======== Supplied passage

There was a wilful ignorance in the many words curled out by the Daily Mail’s football editor last week, a refusal to properly consider the current climate and instead focus on the ‘obligation’ Man United had to try and sign Harry Kane.
The logic, as it went, was that United ‘are a big club’ and Kane is a striker ‘at the peak of his powers’. Yet football equations are often presented as far more simplistic than the reality. When we are told ‘it would be madness if they didn’t take a serious look at signing’ the England captain, the truth remains self-evident: that it would be foolish for United to offer more than a passing glance before deciding against it.
And that point would stand even if football finances were not approaching breaking point. The global pandemic and its economic consequences are merely a convenient smokescreen for Old Trafford interest in Kane to dissipate.
His claim that he won’t stay at a stagnating Tottenham “for the sake of it” was surprisingly frank but equally meaningless. The six-year contract he signed in 2018 puts Daniel Levy in the driving seat for the foreseeable future, with Kane stuffed in the boot.
An “ambitious player” he might be, but the sort to aggressively pursue a departure from his boyhood club and potentially tarnish his reputation he is not. Tottenham realise and will weaponise that. While few supporters would begrudge Kane leaving in search of trophies – he has earned that right five times over, whether that even matters – any exit would have to be dealt with gracefully.
A £200m transfer fee makes that almost impossible. It is not an asking price but an implicit statement, a warning sign, a message. It is Levy reasserting his position of dominance not just to other clubs but to the player too.

================
======== Supplied records

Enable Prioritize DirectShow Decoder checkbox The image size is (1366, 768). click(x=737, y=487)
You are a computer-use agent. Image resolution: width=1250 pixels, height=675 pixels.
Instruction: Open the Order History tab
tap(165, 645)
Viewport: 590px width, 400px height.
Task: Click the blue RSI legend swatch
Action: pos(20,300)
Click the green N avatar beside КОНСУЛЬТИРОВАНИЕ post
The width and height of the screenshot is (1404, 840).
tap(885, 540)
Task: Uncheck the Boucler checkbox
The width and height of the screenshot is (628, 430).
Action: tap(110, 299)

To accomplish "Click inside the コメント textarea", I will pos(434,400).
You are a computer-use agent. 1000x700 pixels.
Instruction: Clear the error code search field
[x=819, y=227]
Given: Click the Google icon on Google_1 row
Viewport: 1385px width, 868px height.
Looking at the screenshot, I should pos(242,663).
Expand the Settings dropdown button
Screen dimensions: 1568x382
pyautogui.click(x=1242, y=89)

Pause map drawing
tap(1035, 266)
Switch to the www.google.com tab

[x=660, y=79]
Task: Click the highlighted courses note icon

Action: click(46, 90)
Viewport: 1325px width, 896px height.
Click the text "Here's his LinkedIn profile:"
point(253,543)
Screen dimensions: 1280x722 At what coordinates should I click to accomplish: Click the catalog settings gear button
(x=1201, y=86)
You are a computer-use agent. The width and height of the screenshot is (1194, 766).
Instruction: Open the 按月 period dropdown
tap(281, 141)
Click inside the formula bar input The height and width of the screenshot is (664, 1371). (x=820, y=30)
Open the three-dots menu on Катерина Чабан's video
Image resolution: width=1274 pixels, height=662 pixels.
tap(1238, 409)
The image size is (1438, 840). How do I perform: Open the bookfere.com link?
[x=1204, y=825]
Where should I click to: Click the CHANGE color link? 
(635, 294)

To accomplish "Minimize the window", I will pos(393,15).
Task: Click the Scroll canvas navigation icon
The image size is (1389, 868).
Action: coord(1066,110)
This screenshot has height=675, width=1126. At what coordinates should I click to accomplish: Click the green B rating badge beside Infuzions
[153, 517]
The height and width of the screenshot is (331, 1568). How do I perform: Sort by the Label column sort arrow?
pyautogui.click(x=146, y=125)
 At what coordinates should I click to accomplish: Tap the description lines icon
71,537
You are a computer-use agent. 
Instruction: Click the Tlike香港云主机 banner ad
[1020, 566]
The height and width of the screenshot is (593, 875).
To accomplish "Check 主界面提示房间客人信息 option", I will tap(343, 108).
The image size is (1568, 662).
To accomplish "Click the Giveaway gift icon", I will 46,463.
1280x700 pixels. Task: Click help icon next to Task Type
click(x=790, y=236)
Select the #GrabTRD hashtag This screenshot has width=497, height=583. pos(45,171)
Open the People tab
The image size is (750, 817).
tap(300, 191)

================

# [Work item]
Pick up the commentary on Manchester United's pursuit of Harry Kane after its last sentence, not the entries, and continue it.

# [Task output]
That number has not been plucked from nowhere. It is the Virgil van Dijk principle of using the highest conceivable number as the lowest possible marker. Leicester stopped assigning Harry Maguire an actual public value at one point last summer, simply telling the press he would cost ‘more than the £75m’ Liverpool spent on the world’s most expensive centre-half. United eventually acquiesced but marginally topping Neymar’s world-record fee for a player they don’t really need is unfathomable.
Kane, for all his enduring brilliance, is 27 in July and an injury risk. United have other positions to prioritise and won’t and can’t sanction nine-figure vanity purchases.
Instead, they ‘are redrawing their transfer strategy because of financial uncertainty’, if The Guardian is to be believed. It is little more than an opportune excuse to deny a transfer that will likely never happen, and one United have been distancing themselves from for a while longer.
Some might not be able to countenance that, like a frustrated toddler constantly trying to squeeze a circular block marked ‘big player’ into a square hole marked ‘big club’. And that way really does lie madness.